Елизавета, таким образом, вела двойную игру, ловко ухитряясь поддерживать равновесие в отношениях со всеми соседями. Тем не менее ее порывы сдерживала подлинная нерешительность. Эта нерешительность, так похожая на промедление, давала о себе знать как в частных, так и в общих вопросах. Ее настоятельно просили отдать небольшое королевское поместье Ньюхолл графу Суссексу. Благосклонно выслушав предложение, она сказала, что не против пожаловать графу манор, но затем передумала. По зрелом размышлении стоило подарить ему поместье, однако ее отец вложил немало денег в его строительство. Берли спросил ее, готов ли окончательный ответ, но «она не сказала ничего конкретного, ни нет, ни да». Королева редко находилась в щедром расположении духа. Получив однажды в подарок от Марии Стюарт ночные чепчики, она отметила, что «когда доживаешь до моего возраста, начинаешь брать все, что можешь, обеими руками, а отдаешь лишь мизинцем».

В тот же самый период один из придворных пожаловался Сесилу по другому вопросу: «Это так меня изматывает… Я не могу добиться подписи ее величества на ином письме или разрешения отправить уже написанное, все откладывается день ото дня, от часа к часу, и слышу лишь “вот-вот, скоро, завтра”». Ее крестный сын сэр Джон Харрингтон писал: «Когда дела шли успешно, она самым лукавым образом присуждала заслугу своему доброму имени и разумению; а обернись что-нибудь против ее воли и желания, совету с великим трудом приходилось защищать свои действия, пытаясь в то же время не бросить тень на суждения королевы». Другими словами, она с радостью принимала похвалу и неохотно признавала свою вину.

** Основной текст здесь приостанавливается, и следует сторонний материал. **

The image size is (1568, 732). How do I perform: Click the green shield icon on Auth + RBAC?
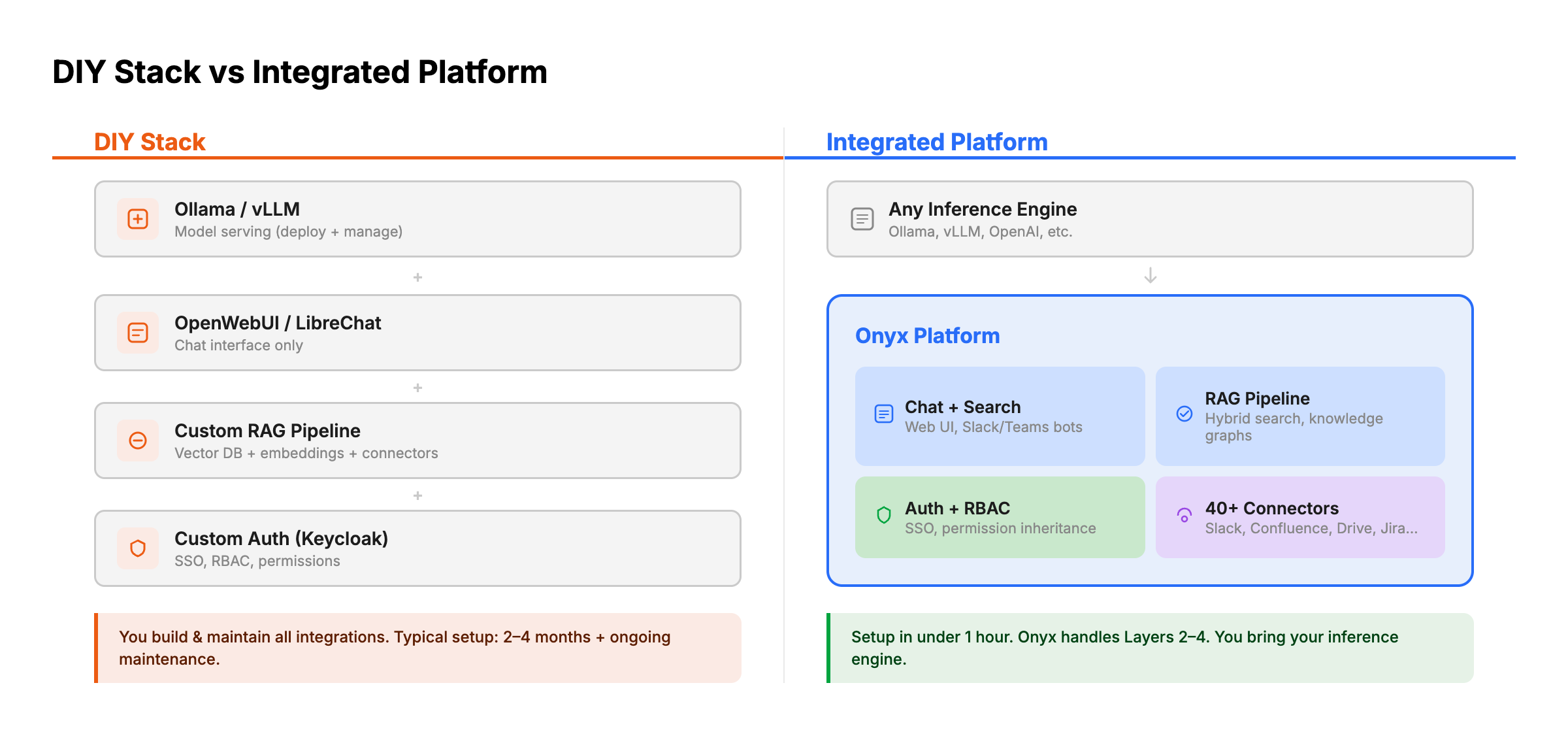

В отношении большей части государственных дел Елизавета предпочитала бездействие. И кто скажет, что это не самая мудрая политика? Лучше ничего не делать, чем действовать опрометчиво. Когда порядки в мире определяются стечением обстоятельств или судьбой, какой смысл так спешить? Несмотря на увещевания Сесила и Лестера, таким образом, Елизавета отказалась встать во главе Протестантской лиги Европы. Это подвергло бы ее множеству опасностей. Она и без того добилась взаимопонимания с правящими монархами и гармонии с преобладающим политическим порядком; она не видела смысла ставить его под удар.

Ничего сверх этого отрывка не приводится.